Vejo prova disso todos os dias: como especialista em fertilidade feminina, atendo mulheres com altos cargos em empresas que me dizem coisas como: “minha colega entrou comigo na empresa, aí teve filhos e agora está pelo menos 5 anos atrás de mim na carreira. No salário, então, nem se fala!”. Essa é uma realidade que desestimula quem sonha em ter filhos. 

Por outro lado, a mulher que não quer ter filhos também está sobrecarregada, sobrecarregada por comentários hostis e desagradáveis como:

  • “Quem vai cuidar de você na velhice?” 
  • “Seu marido vai buscar uma novinha pra ter filhos!”
  • “Você não sabe nada sobre isso, não é mãe”.

Diante disso, minha pergunta segue a mesma: por que a sociedade cobra tanto? Por que não podemos simplesmente respeitar a individualidade das pessoas, queiram elas ter filhos ou não? Eu não tenho as respostas, mas deixo o questionamento aqui para vocês. 

O papel do relógio biológico na pressão para ter filhos

Mas uma coisa é fato: infelizmente, nosso corpo não é capaz de acompanhar os nossos sonhos e objetivos. Ele envelhece. Biologicamente, o corpo feminino é programado para gestar entre 20-23 anos.

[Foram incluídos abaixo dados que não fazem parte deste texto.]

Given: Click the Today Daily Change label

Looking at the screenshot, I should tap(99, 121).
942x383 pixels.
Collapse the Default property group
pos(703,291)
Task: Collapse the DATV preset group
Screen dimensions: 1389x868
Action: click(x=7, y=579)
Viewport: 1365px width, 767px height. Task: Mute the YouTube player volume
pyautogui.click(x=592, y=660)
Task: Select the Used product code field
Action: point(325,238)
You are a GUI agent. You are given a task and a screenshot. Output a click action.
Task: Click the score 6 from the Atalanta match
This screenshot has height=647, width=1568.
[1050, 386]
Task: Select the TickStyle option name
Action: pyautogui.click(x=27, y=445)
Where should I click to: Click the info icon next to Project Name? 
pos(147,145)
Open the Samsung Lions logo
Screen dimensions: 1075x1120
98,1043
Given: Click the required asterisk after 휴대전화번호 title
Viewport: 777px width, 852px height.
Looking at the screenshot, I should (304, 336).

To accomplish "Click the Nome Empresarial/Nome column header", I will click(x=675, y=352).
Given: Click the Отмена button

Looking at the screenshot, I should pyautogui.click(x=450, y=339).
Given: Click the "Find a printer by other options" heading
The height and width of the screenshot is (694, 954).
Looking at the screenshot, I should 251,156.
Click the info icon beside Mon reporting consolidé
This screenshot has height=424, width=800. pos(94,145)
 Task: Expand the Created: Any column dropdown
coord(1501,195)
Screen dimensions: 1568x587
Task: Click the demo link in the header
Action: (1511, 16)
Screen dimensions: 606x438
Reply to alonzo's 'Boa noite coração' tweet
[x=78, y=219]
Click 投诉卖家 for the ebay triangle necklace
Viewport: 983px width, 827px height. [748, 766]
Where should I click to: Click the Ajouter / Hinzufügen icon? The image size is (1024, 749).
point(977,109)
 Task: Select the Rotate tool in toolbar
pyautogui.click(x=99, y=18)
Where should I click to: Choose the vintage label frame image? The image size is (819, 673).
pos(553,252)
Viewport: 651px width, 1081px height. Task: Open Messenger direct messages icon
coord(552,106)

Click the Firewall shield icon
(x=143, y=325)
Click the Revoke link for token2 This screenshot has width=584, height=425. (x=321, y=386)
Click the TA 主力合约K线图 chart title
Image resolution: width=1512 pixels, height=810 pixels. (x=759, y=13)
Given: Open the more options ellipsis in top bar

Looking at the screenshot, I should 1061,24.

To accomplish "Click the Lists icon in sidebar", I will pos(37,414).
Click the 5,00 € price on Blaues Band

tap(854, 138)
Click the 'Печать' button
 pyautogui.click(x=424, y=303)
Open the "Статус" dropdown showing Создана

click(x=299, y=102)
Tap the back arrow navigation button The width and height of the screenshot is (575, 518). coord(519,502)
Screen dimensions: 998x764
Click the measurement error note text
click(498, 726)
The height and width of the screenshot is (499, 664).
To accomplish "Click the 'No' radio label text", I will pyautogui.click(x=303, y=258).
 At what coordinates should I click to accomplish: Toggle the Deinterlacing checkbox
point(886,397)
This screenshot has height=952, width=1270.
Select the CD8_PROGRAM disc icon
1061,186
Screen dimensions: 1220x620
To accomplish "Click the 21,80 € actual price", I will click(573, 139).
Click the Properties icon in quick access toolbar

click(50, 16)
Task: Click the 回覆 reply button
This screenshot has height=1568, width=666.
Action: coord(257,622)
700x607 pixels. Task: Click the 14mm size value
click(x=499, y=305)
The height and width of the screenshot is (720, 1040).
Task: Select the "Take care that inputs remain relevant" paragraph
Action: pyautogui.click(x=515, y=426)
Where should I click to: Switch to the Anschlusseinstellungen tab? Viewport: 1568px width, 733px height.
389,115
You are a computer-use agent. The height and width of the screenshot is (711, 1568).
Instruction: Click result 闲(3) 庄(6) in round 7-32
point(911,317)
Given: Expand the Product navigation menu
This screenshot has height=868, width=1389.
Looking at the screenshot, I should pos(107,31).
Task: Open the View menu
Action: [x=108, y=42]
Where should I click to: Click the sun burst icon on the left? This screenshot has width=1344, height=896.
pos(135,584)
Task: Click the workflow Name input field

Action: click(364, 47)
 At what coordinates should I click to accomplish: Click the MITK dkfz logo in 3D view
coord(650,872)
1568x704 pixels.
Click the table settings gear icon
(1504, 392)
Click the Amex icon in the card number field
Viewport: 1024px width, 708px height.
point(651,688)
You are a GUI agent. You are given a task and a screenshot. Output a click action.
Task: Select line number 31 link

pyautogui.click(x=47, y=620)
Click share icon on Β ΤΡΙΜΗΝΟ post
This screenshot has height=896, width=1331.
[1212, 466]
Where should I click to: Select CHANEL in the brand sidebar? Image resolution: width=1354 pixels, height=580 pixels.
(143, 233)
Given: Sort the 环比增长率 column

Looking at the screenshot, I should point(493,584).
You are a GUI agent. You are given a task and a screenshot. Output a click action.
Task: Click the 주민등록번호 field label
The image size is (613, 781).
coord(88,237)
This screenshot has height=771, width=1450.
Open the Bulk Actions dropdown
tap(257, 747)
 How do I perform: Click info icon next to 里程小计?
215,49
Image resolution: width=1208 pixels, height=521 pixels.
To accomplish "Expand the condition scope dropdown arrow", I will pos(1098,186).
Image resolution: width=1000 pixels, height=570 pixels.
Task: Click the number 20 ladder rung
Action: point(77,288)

Claro que é possível ter filhos depois, inclusive foi o meu caso, mas nossa reserva ovariana começa a cair de forma muito importante a partir, em média, dos 35 anos. Esse movimento natural do nosso corpo faz parte da pressão que nos sobrecarrega.

Temos ferramentas para proteger nosso futuro fértil, como o planejamento preventivo e o congelamento de óvulos, mas me pergunto se o desgaste emocional que sofremos com toda essa pressão vale a pena. No futuro, desejo que todas as mulheres possam exercer os papéis que sonhamos, e não os que foram impostos a nós. 

Sobre a autora

Médica ginecologista e obstetra, a Dra. Natália Ramos é especialista em fertilidade e líder da Equipe de Cuidado da Oya. Workaholic em recuperação e mãe da Maria. Graduação em Medicina pela Universidade Nove de Julho, com residência médica em Ginecologia e Obstetrícia pelo Hospital Pérola Byington. Especialização em Reprodução Humana pelo Hospital Foch (França).